The "Security Instrument" described the Taxi Plate as the "[g]oods which are to be secured". It did not contain any assurance provisions. However, it incorporated the terms of a registered dealing which was not in evidence. It is reasonable to assume that the dealing contains relevant assuring or charging provisions that would be applicable to a security over an asset such as the Taxi Plate.
[5]
Evidentiary Rulings at the Trial
At the trial, after opening the Client's case, counsel for the Client sought to read the first affidavit, the second affidavit and Adam's affidavit. Counsel for the Solicitor then said that, in the light of the admissions made in the defence to the amended statement of claim, the only issue in dispute was causation and therefore he objected to all of the affidavit evidence, save for paragraphs 14, 15 and 44 of the first affidavit. Those paragraphs were in the following terms:
14. I wanted to help my son with his new business venture, but I did not want to risk any more than my Taxi Plate.
15. At about that time (November or December 2007), I estimated that the value of the Taxi Plate was approximately $350,000.
[…]
44. Had [the Solicitor] explained to me that my liability under the Guarantee Documents extended beyond the value of my Taxi Plate and, to the full value of the amount advanced by the Bank to [the Customer], plus interest and costs, I would not have signed the Guarantee Documents. Instead, I would have told [the Solicitor] to amend the Guarantee Documents to limit the amount of my guarantee to the value of my Taxi Plate.
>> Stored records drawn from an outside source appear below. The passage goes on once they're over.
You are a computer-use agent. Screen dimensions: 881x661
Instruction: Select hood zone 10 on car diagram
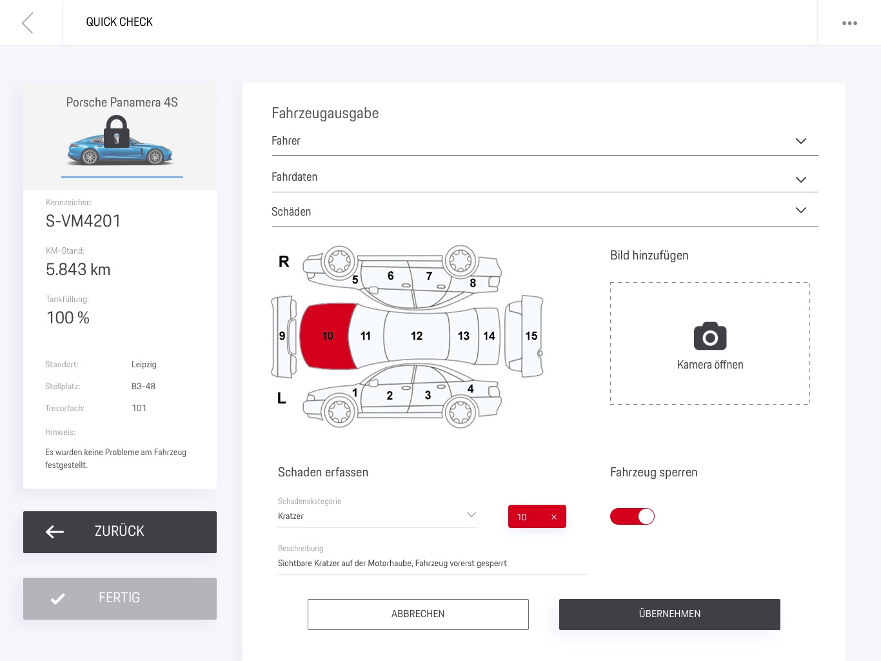click(x=327, y=336)
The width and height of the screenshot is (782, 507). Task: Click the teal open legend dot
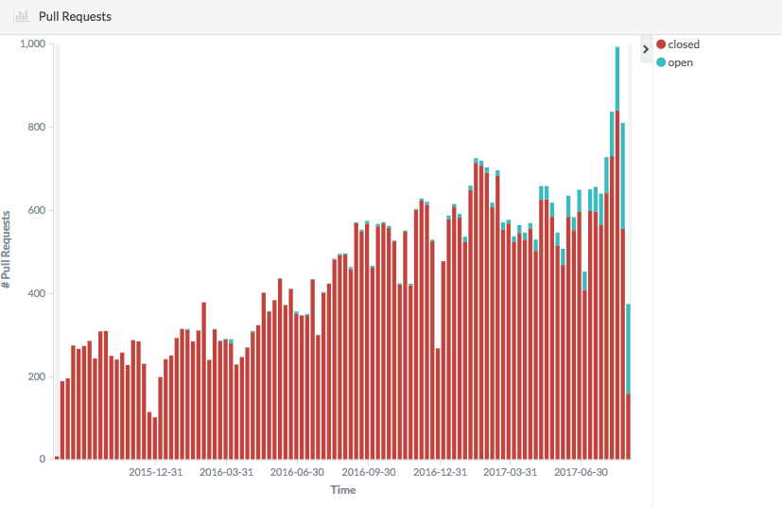point(661,62)
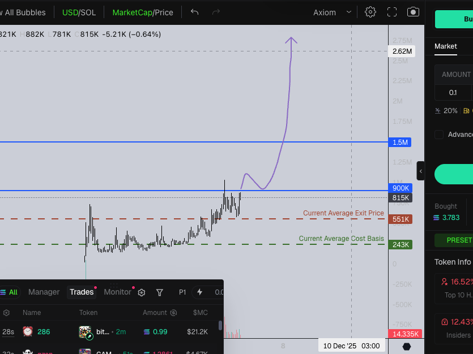Open the All wallets filter
The width and height of the screenshot is (473, 354).
(x=10, y=292)
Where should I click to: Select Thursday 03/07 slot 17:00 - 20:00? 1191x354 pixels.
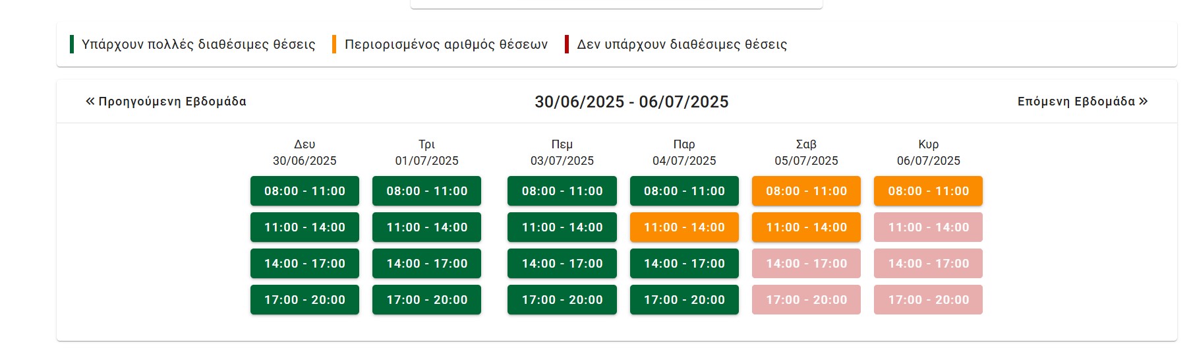pyautogui.click(x=562, y=300)
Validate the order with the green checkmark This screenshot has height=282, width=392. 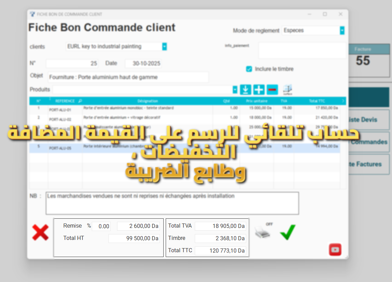click(287, 233)

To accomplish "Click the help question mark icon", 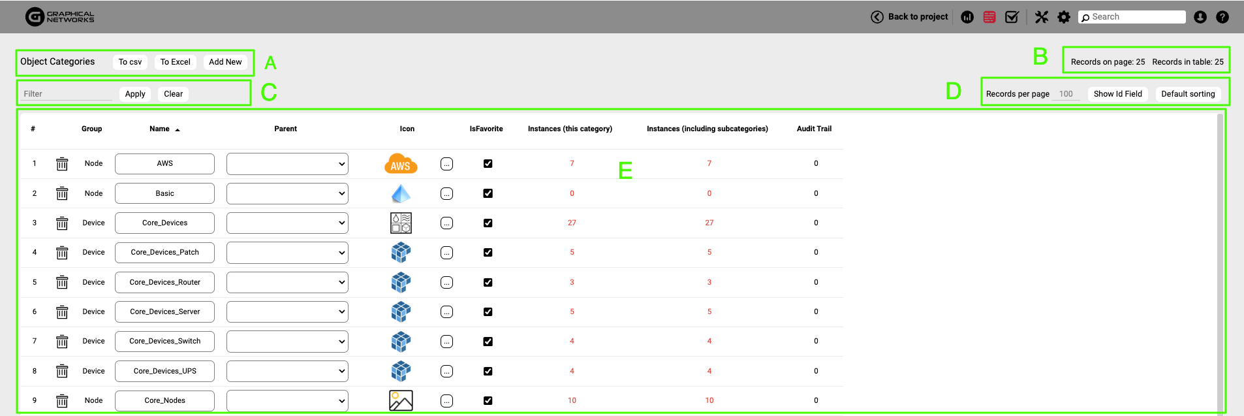I will tap(1222, 17).

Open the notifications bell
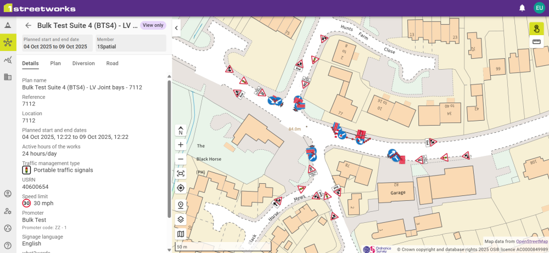click(x=522, y=8)
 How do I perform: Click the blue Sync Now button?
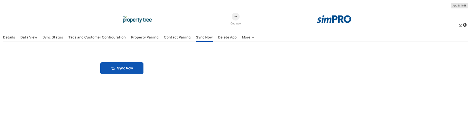pyautogui.click(x=122, y=68)
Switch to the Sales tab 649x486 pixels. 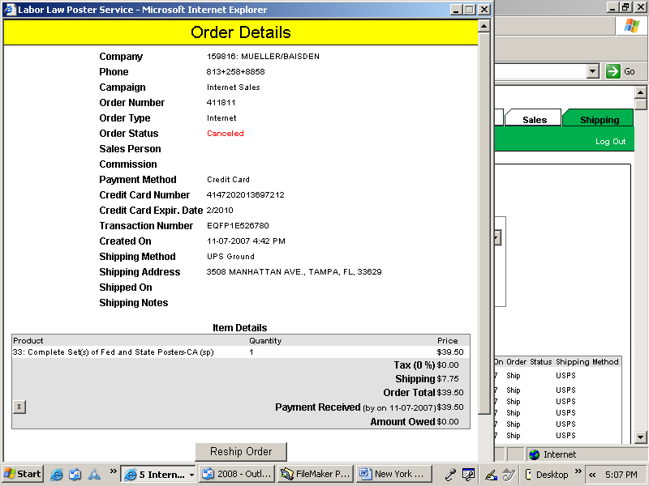click(534, 120)
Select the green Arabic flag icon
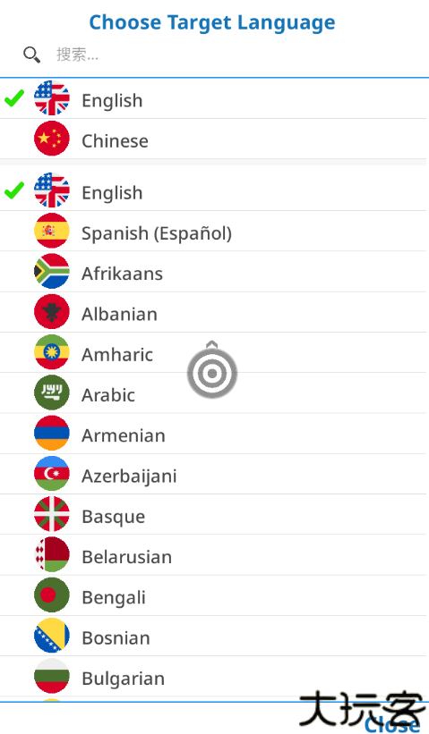The image size is (429, 734). (52, 392)
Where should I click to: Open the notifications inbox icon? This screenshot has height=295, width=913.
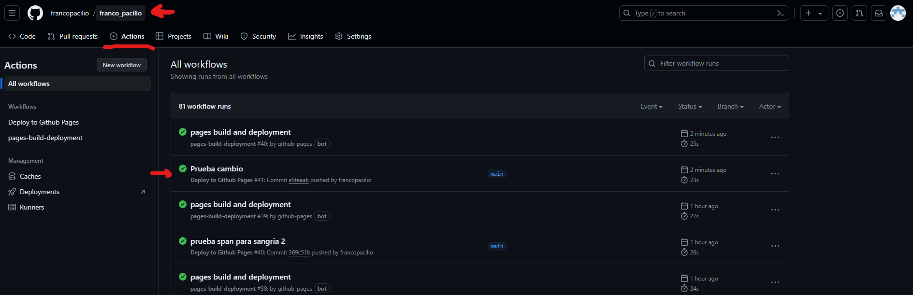879,13
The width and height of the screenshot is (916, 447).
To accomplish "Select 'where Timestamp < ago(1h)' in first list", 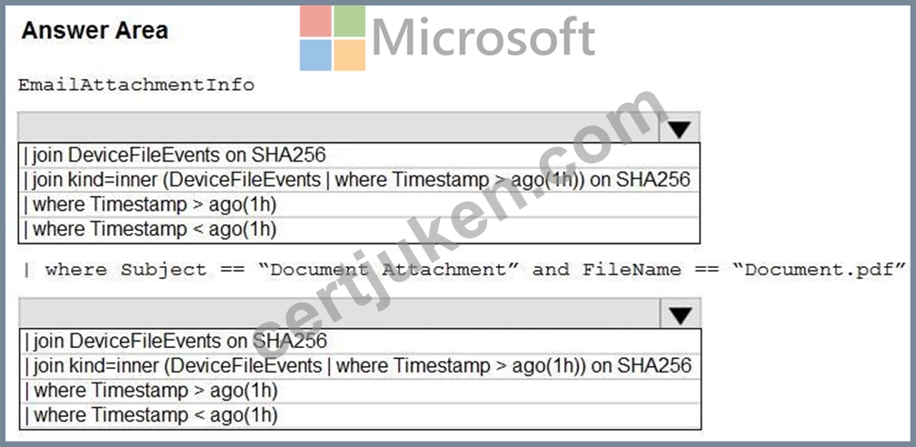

Counsel for the Client responded that all three affidavits were relevant to the question of contributory negligence raised in the defence to the amended statement of claim. After hearing argument, the primary judge indicated that he proposed to allow the affidavits. Counsel for the Solicitor then said that, in the light of that ruling, the Solicitor no longer pressed his contributory negligence allegation and wished to defend the matter only on the basis of causation. Notwithstanding that concession, his Honour admitted the whole of the three affidavits for reasons that he then gave.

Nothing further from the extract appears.